First, I have a recipe for what has become one of our favorite summer side salads. And by favorite, I mean we have it at least twice a week!  It incorporates some much loved ingredients, and is a great way to turn those plentiful cherry tomatoes into something really easy, fresh and tasty.  I have seen other versions of this recipe, but this is how I make tomato, corn and avocado salad.

Tomato, Corn, and Avocado Salad

One pint of cherry tomatoes (you can also substitute diced large tomatoes)

One ripe avocado

1 cup of canned, fresh cooked, or frozen corn

One lime, zested and juiced

2 Tbsp. Olive Oil

Salt and Pepper to taste

2 Tbsp. Honey

Clean cherry tomatoes and slice in half. Place tomatoes, diced avocado and corn in a mixing bowl.  In a separate bowl or glass measuring cup, mix the olive oil, salt, pepper, honey, lime zest and lime juice.  Mix with whisk and pour over corn, tomatoes and avocado.  Serve cold or at room temperature.  Enjoy!

The second recipe for cherry tomatoes is a Greek Orzo Salad.

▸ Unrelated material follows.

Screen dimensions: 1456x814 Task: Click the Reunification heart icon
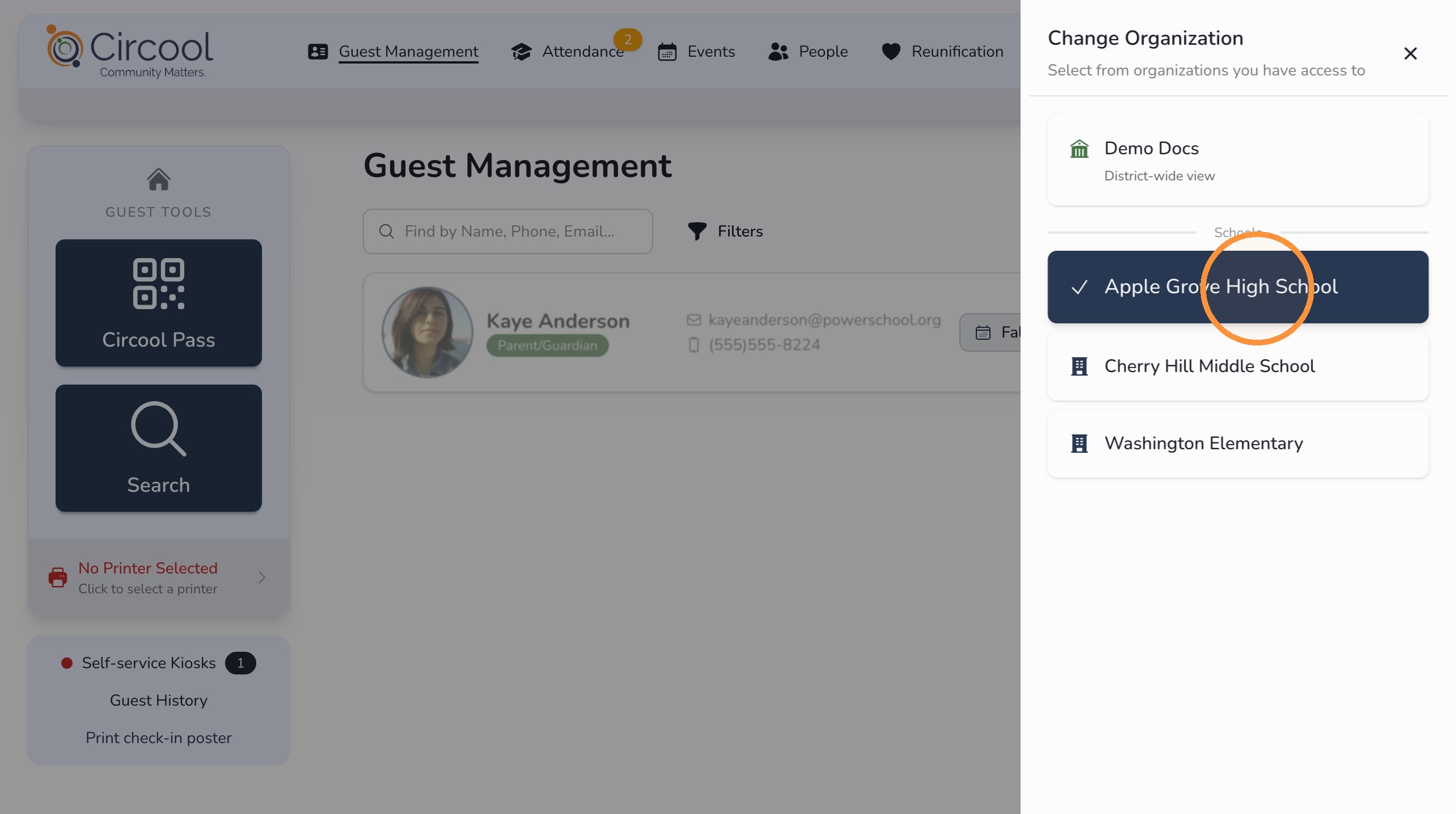coord(891,52)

Again, a great use of cherry tomatoes, and a fresh make ahead salad.  It can easily be turned into a main course salad by adding some diced chicken, tofu, or other protein.  I have also made this salad using cooked barley and it is equally delicious!

Greek Orzo Salad

I cup of raw Orzo pasta

1/4 cup of diced Feta cheese

1 pint of cherry tomatoes, sliced in half

1/8 cup of sliced Kalamata Olives

1/2 cucumber, peeled, seeded and cubed

1/2  cup Greek Salad dressing (approximate, depending on how much dressing you like)

3 Tbsp. pine nuts

3 Tbsp. fresh mint, chopped (optional, but it really freshens up the dish if you have it on hand)

Cook, rinse and drain pasta.  Stir all ingredients together and refrigerate to give the flavors a chance to meld together.  Serve cold or at room temperature. Enjoy!

There are many other ways we find to use our overabundance of cherry and grape tomatoes this time of year, including other salads, Bruschetta, and just eating them straight from a bowl on the kitchen counter. I hope this will inspire you to find new and interesting ways to use up this summer garden favorite while there are still a few hanging around.

And by the way, I say tomato with a long a (tə-mā′tō)!